U_q(N) Gauge Theories

TL;DR

This paper constructs consistent gauge theories based on the quantum groups $U_q(N)$, extending classical gauge theory concepts to a quantum group framework with $q$-commuting fields and a generalized Yang-Mills Lagrangian.

Contribution

It introduces a novel formulation of $U_q(N)$ gauge theories that are compatible with ordinary spacetime and generalize classical gauge transformations and Lagrangians.

Findings

Gauge potentials and field strengths are $q$-commuting fields.

The $q$-Lagrangian has a Yang-Mills form with a quantum metric.

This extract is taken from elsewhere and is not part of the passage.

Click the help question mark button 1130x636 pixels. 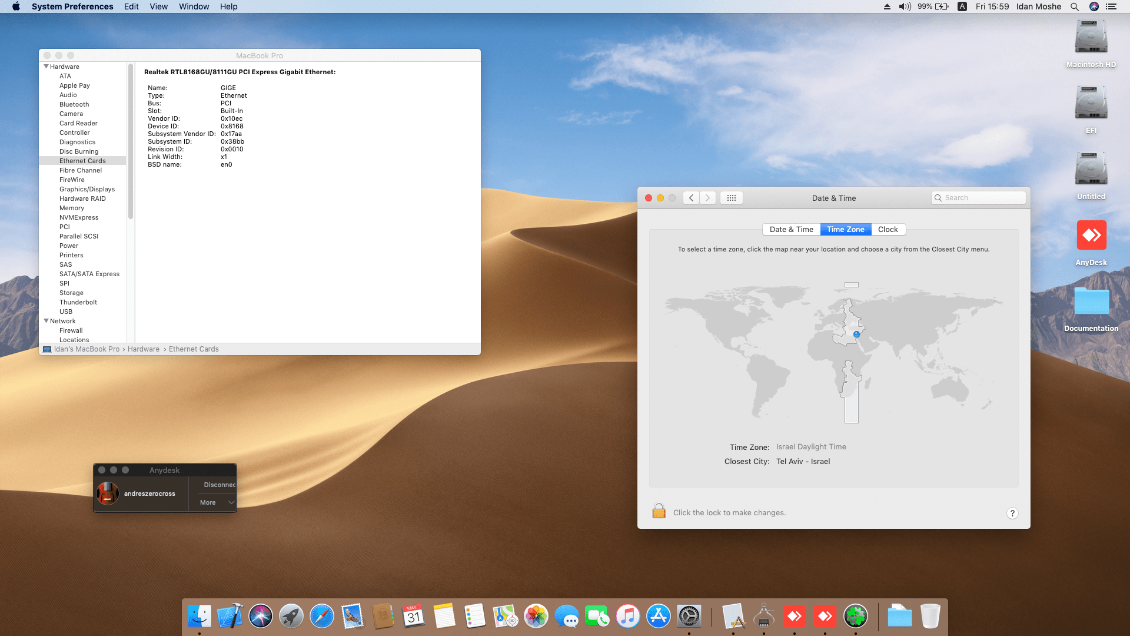point(1012,513)
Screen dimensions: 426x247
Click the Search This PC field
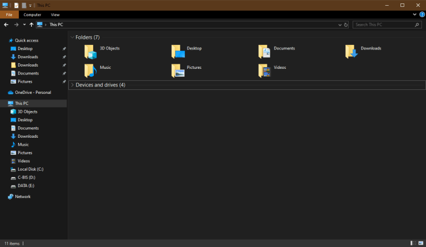point(384,25)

Theories are consistent with an ordinary spacetime.

Abstract

Improving on an earlier proposal, we construct the gauge theories of the quantum groups $U_q(N)$. We find that these theories are consistent also with an ordinary (commuting) spacetime. The bicovariance conditions of the quantum differential calculus are essential in our construction. The gauge potentials and the field strengths are $q$-commuting ``fields", and satisfy $q$-commutation relations with the gauge parameters. The transformation rules of the potentials are given explicitly, and generalize the ordinary infinitesimal gauge variations. The $q$-lagrangian invariant under the $U_q(N)$ variations has the Yang-Mills form $\Fmn^i \Fmn^j g_{ij}$, the ``quantum metric'' $g_{ij}$ being a generalization of the Killing metric.